I think I could turn and live with animals,
they are so placid and self-contain’d,
I stand and look at them long and long.

They do not sweat and whine about their condition,
They do not lie awake in the dark and weep for their sins,
They do not make me sick discussing their duty to God,
Not one is dissatisfied, not one is demented with the mania of owning things,
Not one kneels to another, nor to his kind that lived thousands of years ago,
Not one is respectable or unhappy over the whole earth.

So they show their relations to me and I accept them,
They bring me tokens of myself, they evince them plainly in their possession.

I wonder where they get those tokens,
Did I pass that way huge times ago and negligently drop them?

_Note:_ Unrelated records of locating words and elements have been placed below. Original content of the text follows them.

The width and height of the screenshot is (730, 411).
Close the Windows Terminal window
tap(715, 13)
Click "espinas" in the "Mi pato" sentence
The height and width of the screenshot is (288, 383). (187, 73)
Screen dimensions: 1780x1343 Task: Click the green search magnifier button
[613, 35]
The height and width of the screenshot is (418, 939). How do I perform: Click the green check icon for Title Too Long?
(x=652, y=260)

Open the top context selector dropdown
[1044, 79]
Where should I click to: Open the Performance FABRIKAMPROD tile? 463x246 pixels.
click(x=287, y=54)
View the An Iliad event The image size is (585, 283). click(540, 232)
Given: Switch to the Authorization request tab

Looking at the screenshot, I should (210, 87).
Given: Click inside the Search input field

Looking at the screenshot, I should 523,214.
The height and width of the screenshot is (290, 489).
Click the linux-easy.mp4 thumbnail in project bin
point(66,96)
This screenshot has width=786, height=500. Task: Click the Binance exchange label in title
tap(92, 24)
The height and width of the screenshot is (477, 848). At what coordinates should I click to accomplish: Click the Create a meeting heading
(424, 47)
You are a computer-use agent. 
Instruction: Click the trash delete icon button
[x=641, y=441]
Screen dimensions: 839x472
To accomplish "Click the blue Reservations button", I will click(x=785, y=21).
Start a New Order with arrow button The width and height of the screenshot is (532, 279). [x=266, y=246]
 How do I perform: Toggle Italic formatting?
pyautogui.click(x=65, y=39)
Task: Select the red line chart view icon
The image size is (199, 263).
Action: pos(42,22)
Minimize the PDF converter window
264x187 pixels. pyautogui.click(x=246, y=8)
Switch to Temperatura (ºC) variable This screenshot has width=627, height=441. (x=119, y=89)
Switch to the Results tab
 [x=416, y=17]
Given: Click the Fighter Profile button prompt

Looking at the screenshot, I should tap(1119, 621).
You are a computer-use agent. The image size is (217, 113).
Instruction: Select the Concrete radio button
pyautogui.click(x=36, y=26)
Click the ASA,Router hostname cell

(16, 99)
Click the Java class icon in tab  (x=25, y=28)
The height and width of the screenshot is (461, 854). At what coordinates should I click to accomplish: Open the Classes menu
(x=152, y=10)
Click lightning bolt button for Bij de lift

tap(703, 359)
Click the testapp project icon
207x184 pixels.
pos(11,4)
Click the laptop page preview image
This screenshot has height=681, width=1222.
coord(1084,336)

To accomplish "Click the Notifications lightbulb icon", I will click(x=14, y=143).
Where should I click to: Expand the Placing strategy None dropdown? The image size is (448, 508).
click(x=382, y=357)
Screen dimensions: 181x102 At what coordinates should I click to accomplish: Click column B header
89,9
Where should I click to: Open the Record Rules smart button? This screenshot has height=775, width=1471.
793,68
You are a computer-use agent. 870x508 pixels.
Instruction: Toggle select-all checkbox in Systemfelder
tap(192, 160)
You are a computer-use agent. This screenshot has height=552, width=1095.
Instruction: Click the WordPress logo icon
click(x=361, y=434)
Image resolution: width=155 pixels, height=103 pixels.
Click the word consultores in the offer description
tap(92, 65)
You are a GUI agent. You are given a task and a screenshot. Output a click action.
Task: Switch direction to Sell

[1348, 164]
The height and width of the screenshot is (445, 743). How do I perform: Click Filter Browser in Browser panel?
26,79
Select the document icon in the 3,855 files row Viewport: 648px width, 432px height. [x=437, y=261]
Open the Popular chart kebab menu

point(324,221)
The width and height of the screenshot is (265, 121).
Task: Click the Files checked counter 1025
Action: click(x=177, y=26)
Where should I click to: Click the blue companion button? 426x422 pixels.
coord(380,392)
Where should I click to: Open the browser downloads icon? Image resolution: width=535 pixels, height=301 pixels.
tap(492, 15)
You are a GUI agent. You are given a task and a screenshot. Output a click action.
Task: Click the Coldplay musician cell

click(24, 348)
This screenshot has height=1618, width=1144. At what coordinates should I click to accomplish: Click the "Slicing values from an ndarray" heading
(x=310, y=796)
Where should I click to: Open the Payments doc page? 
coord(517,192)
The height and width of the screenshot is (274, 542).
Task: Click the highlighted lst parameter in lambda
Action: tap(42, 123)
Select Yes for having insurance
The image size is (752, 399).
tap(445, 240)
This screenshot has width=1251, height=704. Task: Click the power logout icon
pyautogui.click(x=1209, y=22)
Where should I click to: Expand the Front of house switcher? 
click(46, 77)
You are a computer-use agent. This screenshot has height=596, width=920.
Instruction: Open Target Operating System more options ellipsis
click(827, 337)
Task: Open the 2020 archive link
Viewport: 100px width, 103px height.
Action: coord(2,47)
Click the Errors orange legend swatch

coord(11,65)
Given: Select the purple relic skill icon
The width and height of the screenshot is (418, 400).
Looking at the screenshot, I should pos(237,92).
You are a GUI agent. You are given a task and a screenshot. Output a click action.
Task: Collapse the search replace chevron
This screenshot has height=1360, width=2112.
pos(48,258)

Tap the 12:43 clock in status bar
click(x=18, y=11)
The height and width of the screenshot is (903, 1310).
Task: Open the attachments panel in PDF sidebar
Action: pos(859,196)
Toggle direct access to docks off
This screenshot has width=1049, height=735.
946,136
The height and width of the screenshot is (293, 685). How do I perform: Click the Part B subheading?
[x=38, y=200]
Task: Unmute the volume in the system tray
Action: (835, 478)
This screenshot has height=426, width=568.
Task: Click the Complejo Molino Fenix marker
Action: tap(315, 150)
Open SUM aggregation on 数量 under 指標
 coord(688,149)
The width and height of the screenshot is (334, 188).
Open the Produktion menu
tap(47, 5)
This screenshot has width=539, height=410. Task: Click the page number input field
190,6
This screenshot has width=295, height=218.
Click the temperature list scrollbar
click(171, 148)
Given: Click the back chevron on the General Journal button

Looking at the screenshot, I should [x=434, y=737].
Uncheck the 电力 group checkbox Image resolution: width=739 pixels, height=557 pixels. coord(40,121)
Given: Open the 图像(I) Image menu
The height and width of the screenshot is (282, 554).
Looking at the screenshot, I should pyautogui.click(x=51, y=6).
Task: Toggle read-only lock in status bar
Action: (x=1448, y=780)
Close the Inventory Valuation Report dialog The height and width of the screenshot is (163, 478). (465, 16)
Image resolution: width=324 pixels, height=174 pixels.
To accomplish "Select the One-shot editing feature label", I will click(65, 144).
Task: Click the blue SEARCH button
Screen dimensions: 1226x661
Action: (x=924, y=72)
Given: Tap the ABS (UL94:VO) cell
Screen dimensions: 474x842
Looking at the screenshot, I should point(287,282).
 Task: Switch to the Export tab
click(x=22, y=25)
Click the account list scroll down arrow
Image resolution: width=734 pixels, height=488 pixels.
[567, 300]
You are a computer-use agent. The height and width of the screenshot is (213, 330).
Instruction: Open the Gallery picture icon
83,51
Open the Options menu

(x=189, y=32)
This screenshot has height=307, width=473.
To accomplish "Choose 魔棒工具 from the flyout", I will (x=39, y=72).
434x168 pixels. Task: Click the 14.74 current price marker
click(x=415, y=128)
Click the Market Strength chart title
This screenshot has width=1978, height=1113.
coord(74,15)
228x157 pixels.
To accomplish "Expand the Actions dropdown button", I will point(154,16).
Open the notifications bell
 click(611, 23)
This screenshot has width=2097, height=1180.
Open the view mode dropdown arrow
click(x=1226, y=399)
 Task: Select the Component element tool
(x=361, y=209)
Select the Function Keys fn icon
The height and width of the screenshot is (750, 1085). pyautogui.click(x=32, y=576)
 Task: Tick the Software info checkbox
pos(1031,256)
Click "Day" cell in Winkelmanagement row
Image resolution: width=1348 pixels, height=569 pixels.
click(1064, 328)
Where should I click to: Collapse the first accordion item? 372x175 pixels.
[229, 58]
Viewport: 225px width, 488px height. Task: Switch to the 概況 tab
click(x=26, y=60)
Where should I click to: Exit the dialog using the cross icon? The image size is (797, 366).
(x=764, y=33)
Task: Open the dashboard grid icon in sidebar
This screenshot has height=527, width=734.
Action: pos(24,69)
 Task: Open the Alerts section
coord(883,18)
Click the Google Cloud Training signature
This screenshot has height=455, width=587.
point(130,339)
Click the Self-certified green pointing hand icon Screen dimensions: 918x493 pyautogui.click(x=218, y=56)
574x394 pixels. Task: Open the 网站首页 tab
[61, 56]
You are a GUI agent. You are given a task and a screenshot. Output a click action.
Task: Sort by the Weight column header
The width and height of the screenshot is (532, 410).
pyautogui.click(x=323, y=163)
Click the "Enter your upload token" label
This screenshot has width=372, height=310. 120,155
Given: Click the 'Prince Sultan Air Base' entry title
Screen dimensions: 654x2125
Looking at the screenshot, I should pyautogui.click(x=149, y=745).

Myself moving forward then and now and forever,
Gathering and showing more always and with velocity,
Infinite and omnigenous, and the like of these among them,
Not too exclusive toward the reachers of my remembrancers,
Picking out here one that I love, and now go with him on brotherly terms.

A gigantic beauty of a stallion, fresh and responsive to my caresses,
Head high in the forehead, wide between the ears,
Limbs glossy and supple, tail dusting the ground,
Eyes full of sparkling wickedness, ears finely cut, flexibly moving.

His nostrils dilate as my heels embrace him,
His well-built limbs tremble with pleasure as we race around and return.

I but use you a minute, then I resign you, stallion,
Why do I need your paces when I myself out-gallop them?
Even as I stand or sit passing faster than you.